_Problem:_
Rewrite the lines from the line with "Tap the undo arrow in the sidebar" to the line with "point(442,639)" as a numbered list, leaving out blank lines and pictures.

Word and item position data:

========================================

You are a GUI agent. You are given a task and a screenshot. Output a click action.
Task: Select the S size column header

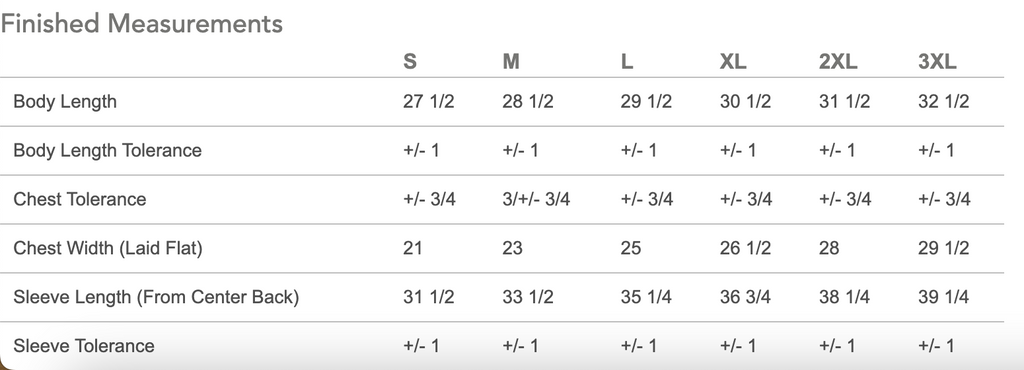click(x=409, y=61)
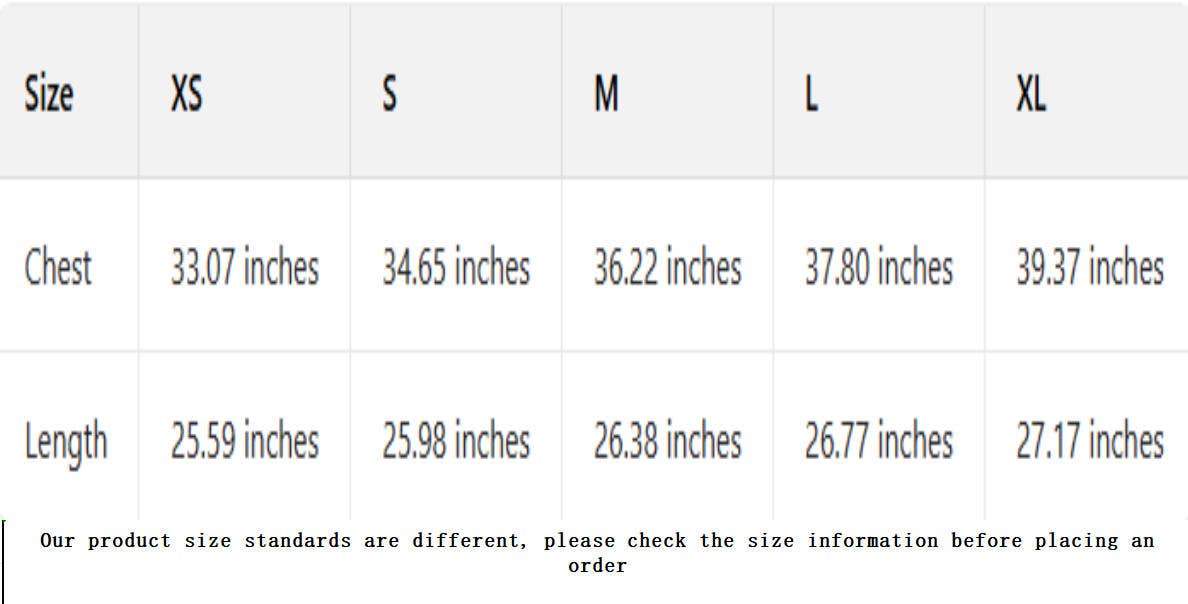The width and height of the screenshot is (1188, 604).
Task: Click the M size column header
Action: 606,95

========================================

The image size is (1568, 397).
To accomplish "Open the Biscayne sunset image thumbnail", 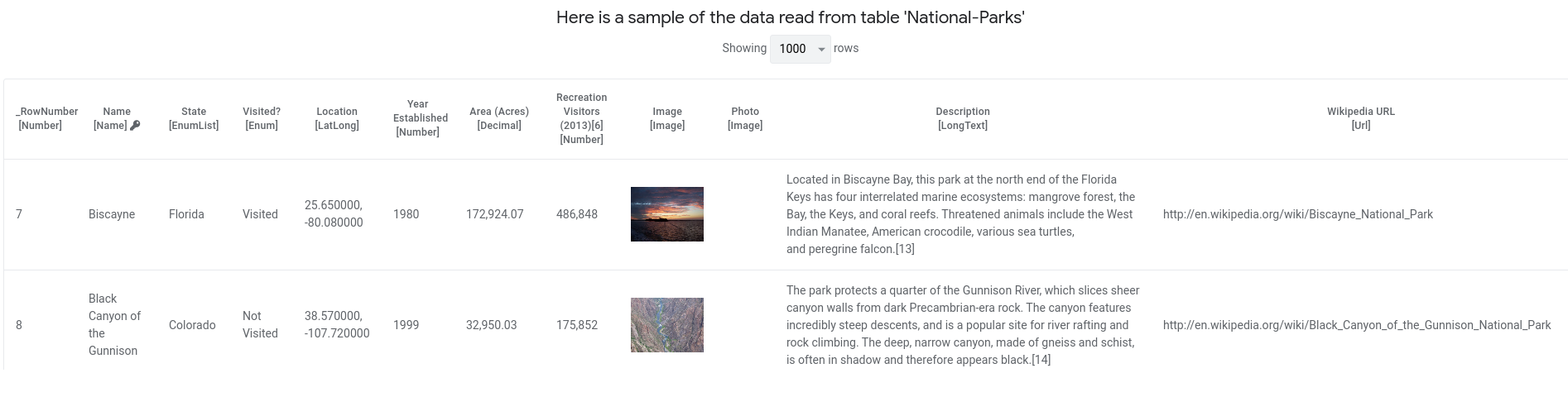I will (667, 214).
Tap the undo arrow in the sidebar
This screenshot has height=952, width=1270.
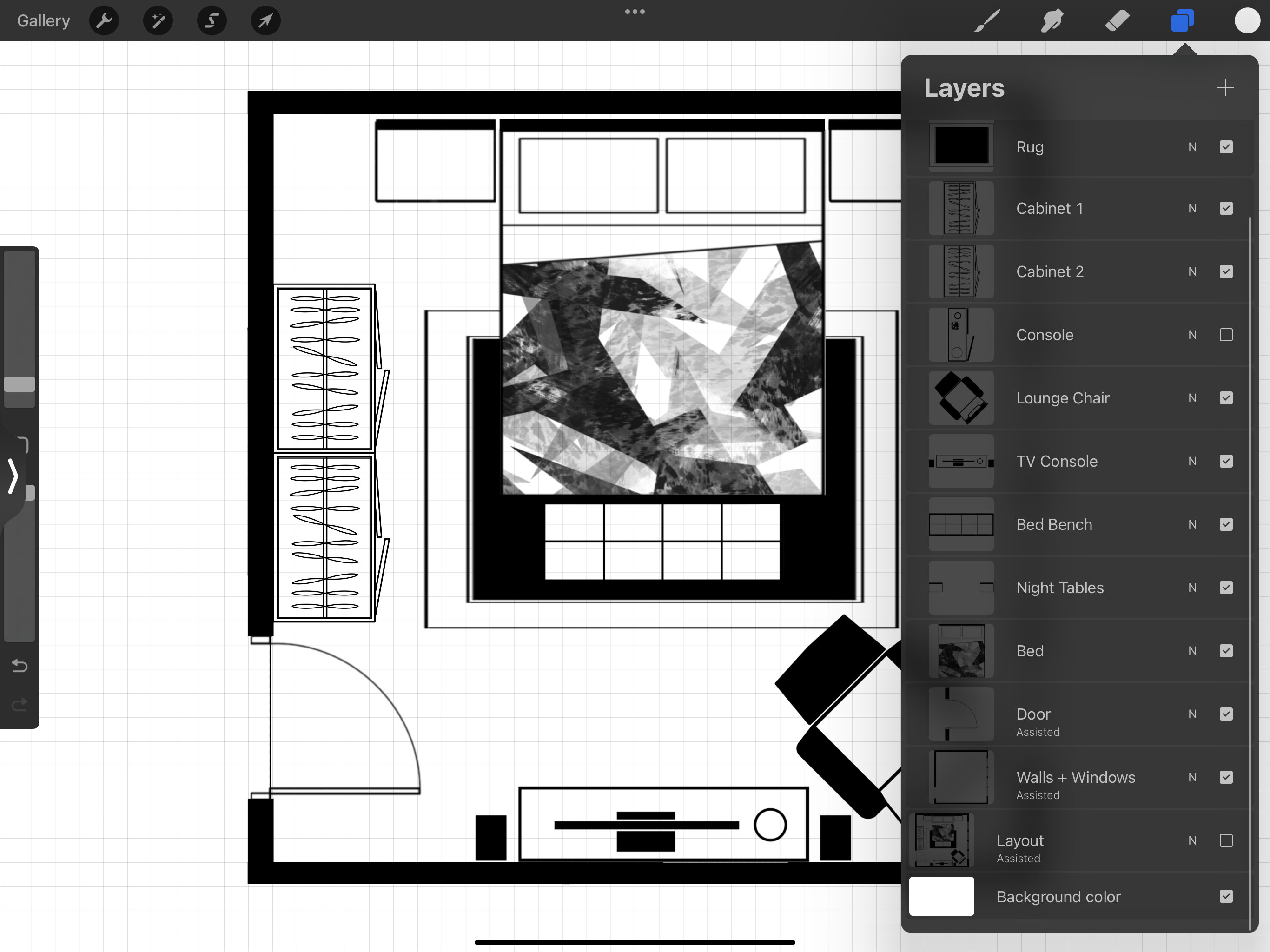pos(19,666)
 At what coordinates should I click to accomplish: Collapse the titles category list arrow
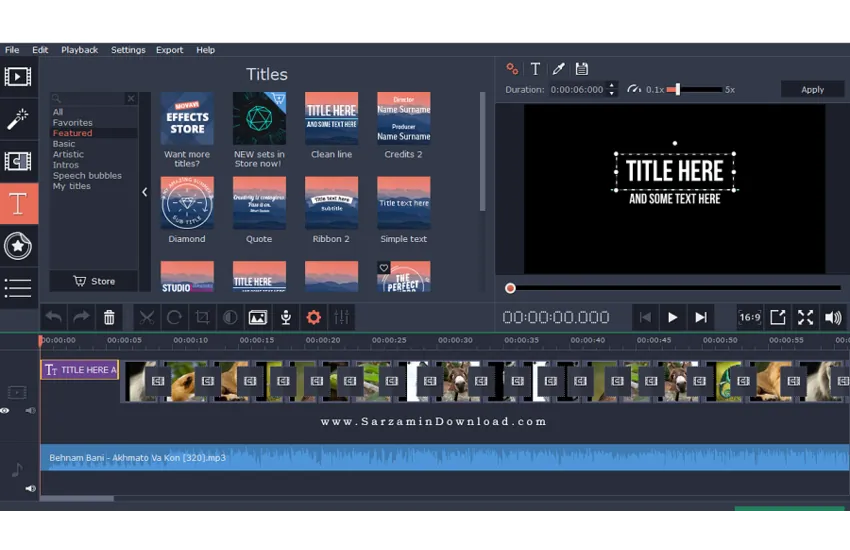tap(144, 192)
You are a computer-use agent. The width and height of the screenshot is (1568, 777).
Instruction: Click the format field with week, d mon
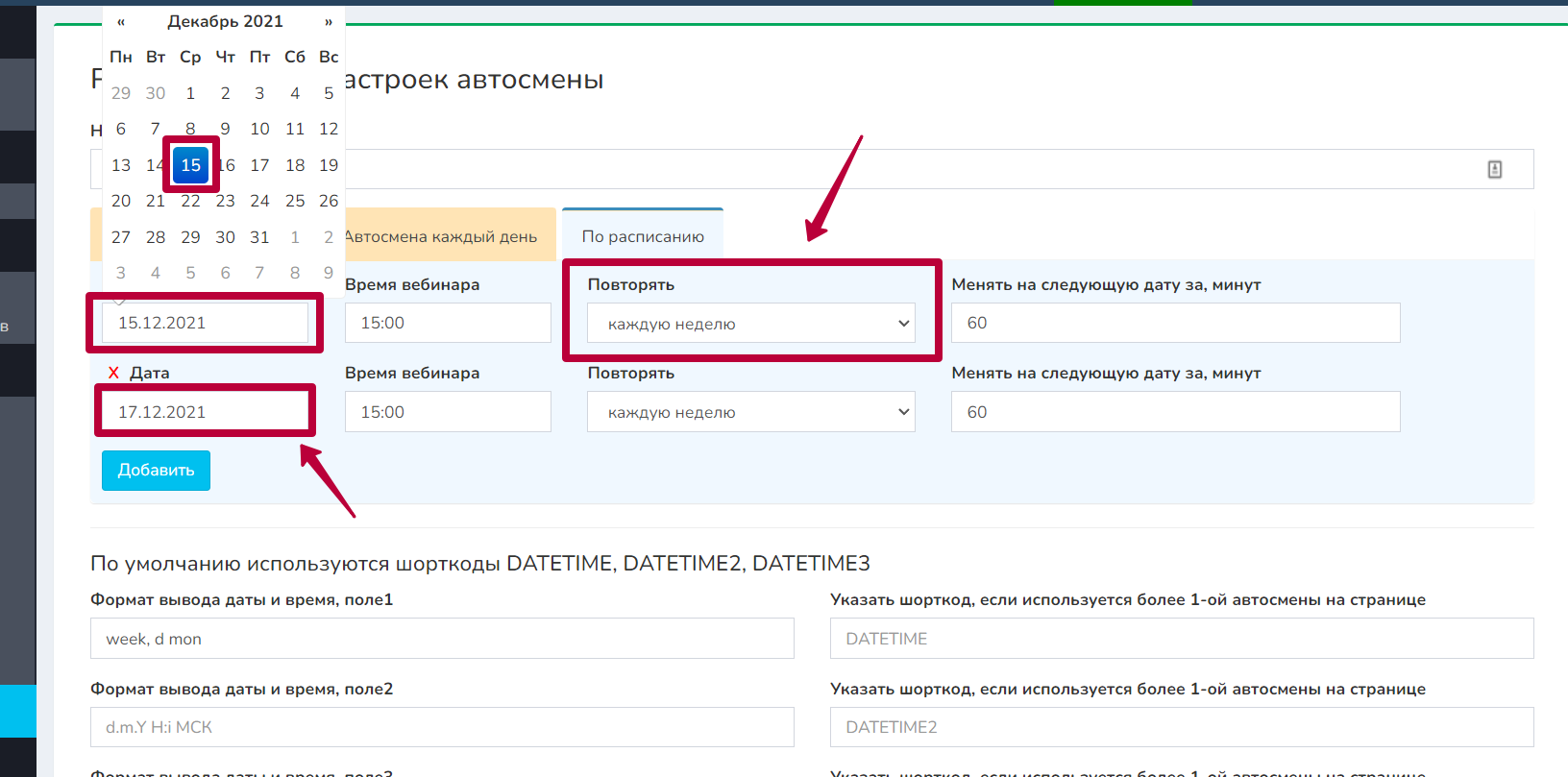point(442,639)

========================================

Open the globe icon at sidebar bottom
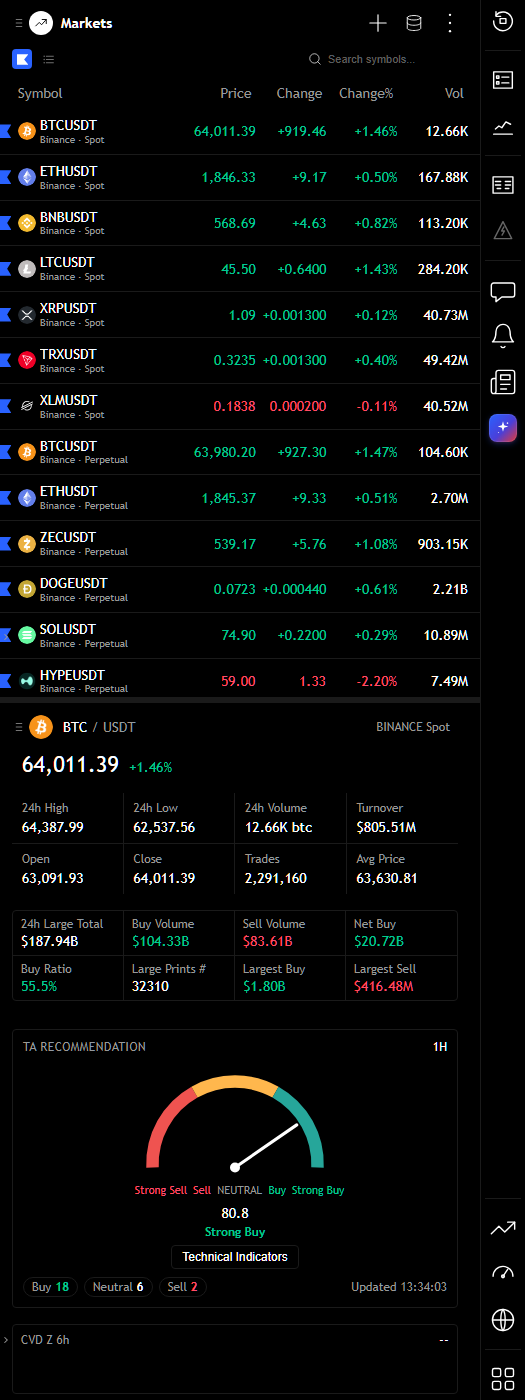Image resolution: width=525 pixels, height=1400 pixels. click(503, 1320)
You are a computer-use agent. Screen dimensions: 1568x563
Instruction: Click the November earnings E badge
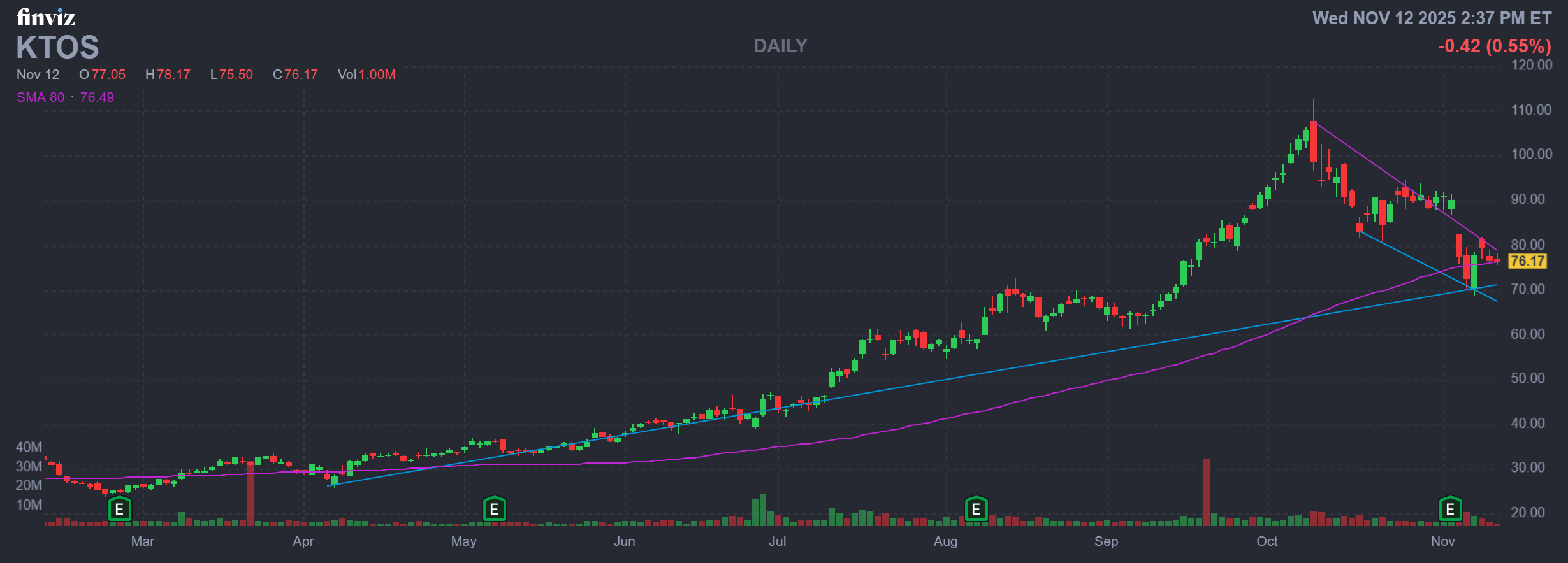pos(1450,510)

========================================

_Result below:_
1. Tap the undo arrow in the sidebar
2. This screenshot has height=952, width=1270.
3. pos(19,666)
4.  At what coordinates should I click to accomplish: Collapse the titles category list arrow
5. tap(144, 192)
6. You are a computer-use agent. The width and height of the screenshot is (1568, 777).
7. Instruction: Click the format field with week, d mon
8. point(442,639)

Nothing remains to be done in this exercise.